Students tested the designs with steel balls during 2nd and 3rd periods, but Snyder said the roller coasters weren’t just a fun activity, but would affect a good portion of their nine-weeks grade.

“I think (they had fun), but it’s very stressful too – it’s a big presentation and a lot of work and there’s a lot required – so I’m sure it’s stressful, but today, everyone was relaxed and had a good time while they presented,” Snyder said.

“It’s worth a lot of points – it really makes-or-breaks their nine-weeks grade,” Snyder added.

Snyder said she has not finished grading the coasters, but was encouraged by what she saw Wednesday.

“I have to grade all their math separate, but based on what I saw today, everyone did a really nice job – their presentations were good, their coasters were good. And they also had to do a video presentation with it to explain how they built their coasters, the calculations they did, and all that,” Snyder said.

Teams had to keep a journal of their daily trials as well.

Senior Chuck Layton wrote the journal and presentation for his group. The students worked together to create “The Up-Chuck,” a roller coaster that included a second elevation, a loop and a bank turn.

Despite the obstacles, “The Up-Chuck” worked on its first attempt, which pleased Layton.

“I think it was a really good project. It helped us to fully demonstrate our knowledge of what we learned throughout this year,” Layton said. “It put together all the aspects of mechanics and we had to use everything we learned to build the roller coaster. We had to overcome many obstacles as we built it, but it did work at the end.”

Layton said the group made sure there was enough potential energy in the loop and overcame friction to make the coaster successful. He took the design – which he hoped earned the group an ‘A’ – home Wednesday to keep.

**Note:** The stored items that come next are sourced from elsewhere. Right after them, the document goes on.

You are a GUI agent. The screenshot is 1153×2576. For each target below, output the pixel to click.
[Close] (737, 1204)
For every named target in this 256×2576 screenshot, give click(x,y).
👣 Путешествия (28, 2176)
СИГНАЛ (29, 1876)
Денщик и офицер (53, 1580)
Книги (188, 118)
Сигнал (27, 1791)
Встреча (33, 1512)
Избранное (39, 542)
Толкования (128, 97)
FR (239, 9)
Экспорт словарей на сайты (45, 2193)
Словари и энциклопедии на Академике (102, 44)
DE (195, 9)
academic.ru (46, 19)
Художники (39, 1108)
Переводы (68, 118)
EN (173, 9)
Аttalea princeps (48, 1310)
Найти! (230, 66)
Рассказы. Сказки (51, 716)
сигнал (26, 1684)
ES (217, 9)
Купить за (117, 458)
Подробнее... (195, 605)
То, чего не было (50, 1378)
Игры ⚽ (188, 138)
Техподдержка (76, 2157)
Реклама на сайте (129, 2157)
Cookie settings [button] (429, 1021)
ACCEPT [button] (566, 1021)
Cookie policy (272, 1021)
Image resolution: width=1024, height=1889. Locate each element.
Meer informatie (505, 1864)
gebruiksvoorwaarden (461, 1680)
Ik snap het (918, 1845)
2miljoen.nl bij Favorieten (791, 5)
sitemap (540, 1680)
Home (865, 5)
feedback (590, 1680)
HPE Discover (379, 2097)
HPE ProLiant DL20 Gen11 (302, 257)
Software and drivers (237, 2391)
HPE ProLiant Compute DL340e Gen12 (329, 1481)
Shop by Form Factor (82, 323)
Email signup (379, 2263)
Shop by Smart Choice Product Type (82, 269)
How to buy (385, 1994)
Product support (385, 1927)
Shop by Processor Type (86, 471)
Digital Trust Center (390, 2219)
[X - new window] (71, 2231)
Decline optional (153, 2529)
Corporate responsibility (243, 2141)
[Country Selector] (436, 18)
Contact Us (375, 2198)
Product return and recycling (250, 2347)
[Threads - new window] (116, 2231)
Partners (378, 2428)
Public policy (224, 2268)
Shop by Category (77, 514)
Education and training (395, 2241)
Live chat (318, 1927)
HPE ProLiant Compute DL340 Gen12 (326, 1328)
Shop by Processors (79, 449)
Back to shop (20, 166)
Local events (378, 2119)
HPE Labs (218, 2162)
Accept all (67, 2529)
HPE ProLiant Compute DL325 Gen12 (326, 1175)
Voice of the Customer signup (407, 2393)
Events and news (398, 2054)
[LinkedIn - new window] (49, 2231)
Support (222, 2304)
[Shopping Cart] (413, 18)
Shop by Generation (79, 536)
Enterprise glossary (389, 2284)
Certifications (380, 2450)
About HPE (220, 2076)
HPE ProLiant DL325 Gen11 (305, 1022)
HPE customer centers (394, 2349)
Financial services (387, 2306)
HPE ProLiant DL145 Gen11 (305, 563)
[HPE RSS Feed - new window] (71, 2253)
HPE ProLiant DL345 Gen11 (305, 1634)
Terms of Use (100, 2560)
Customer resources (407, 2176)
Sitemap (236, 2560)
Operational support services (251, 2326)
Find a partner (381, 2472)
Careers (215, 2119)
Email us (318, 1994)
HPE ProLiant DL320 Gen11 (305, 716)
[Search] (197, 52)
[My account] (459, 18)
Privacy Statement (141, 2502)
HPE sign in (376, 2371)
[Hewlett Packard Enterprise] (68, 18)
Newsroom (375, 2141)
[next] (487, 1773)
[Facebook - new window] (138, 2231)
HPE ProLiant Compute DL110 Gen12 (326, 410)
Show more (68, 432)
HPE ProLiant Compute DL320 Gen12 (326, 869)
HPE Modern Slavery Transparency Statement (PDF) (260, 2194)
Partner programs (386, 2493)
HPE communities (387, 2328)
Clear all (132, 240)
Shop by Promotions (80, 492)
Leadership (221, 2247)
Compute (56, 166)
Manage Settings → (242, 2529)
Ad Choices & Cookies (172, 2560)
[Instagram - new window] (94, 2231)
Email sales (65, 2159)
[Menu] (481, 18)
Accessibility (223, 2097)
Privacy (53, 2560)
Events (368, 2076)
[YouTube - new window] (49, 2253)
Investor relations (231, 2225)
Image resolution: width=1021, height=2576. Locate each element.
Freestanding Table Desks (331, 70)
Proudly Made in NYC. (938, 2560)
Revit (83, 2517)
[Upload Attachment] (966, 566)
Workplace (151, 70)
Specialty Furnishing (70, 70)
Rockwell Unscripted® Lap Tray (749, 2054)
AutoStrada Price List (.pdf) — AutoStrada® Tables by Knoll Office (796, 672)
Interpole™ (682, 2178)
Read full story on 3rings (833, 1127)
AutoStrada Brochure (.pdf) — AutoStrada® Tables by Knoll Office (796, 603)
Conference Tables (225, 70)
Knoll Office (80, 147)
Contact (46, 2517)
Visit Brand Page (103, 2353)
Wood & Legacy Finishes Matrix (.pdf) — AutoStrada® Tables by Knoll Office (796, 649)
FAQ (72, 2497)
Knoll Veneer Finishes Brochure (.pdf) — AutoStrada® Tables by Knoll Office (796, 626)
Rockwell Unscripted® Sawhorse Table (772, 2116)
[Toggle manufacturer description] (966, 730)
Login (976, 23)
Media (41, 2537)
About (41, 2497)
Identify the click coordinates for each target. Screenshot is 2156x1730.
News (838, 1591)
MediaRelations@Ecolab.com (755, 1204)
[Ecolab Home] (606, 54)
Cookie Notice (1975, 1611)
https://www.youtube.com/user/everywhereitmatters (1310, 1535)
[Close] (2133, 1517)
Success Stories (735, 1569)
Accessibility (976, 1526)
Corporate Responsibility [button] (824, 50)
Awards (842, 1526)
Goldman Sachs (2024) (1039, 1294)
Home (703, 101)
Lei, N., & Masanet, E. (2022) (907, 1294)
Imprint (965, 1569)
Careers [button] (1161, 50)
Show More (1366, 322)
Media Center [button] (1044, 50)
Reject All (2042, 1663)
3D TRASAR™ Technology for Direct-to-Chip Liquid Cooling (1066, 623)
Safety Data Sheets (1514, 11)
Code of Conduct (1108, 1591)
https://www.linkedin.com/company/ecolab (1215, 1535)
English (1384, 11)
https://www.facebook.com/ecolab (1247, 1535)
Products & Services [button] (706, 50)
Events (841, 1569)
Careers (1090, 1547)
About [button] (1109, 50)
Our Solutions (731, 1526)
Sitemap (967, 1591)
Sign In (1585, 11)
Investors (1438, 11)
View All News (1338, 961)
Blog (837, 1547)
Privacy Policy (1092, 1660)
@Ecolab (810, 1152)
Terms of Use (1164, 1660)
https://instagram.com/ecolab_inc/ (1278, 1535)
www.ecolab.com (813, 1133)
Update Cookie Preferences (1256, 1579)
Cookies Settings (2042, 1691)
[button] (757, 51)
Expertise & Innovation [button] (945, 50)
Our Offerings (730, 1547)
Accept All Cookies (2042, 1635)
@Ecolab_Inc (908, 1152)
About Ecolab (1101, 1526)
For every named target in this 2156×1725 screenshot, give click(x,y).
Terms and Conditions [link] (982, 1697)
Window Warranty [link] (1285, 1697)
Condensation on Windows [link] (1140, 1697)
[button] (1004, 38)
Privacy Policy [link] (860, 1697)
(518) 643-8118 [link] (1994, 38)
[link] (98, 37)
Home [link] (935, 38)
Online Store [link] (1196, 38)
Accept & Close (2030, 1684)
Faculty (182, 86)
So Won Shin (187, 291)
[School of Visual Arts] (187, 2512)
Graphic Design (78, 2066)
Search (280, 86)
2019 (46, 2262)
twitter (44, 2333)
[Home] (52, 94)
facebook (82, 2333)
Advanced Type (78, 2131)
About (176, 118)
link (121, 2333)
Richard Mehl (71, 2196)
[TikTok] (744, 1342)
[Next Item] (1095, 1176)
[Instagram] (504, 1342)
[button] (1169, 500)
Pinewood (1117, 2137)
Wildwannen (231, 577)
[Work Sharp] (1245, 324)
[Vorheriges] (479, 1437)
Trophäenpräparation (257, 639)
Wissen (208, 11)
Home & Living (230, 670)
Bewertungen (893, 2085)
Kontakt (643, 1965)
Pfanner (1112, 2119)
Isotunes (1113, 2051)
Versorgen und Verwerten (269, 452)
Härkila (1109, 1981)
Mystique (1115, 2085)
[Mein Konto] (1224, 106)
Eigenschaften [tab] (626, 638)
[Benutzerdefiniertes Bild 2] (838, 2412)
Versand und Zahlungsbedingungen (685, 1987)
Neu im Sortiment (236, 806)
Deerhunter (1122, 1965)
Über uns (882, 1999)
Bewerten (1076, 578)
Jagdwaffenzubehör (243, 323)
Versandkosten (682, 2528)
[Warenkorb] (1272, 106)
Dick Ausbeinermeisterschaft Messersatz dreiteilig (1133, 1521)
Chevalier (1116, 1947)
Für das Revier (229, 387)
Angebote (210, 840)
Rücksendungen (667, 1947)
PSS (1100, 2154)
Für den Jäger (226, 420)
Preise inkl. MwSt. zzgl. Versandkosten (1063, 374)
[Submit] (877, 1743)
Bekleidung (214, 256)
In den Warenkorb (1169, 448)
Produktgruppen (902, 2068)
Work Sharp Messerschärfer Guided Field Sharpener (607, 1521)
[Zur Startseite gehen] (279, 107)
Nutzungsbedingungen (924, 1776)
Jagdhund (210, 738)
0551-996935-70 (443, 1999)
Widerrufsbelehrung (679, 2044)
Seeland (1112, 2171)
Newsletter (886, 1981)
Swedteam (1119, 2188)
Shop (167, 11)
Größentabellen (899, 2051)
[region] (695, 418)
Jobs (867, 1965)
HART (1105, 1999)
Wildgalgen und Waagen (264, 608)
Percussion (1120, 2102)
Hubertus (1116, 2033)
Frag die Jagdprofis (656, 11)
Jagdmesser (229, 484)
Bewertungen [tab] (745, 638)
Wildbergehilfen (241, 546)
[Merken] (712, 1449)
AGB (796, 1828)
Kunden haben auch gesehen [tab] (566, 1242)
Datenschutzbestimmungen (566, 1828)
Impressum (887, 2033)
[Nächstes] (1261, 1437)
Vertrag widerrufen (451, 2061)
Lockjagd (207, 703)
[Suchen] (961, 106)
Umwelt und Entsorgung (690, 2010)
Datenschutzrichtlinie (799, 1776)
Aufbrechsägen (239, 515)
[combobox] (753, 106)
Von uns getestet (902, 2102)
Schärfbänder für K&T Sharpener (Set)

Those in attendance included math and woodworking teachers at Kittanning Senior High, other students, 9-12th grade Curriculum Coordinator Shauna Zukowski, School Superintendent Dr. Stan Chapp, and Assistant Superintendent Dr. Lyn Logelin.

The competition coincidentally fell on “Pi Day,” an unofficial holiday celebrating the mathematical concept. Students were able to eat six different kinds of pie – including coconut crème, blueberry and key lime cheesecake – during the trials.

Students will next learn about waves and energy transfer. Their final grade will also reflect on making a Rube Goldberg machine that performs a simple task.

An annual project as part of Dr. Deborah Snyder's Physics I class, students had to incorporate loops, an elevation or turns in their design; like in the "Space Coaster."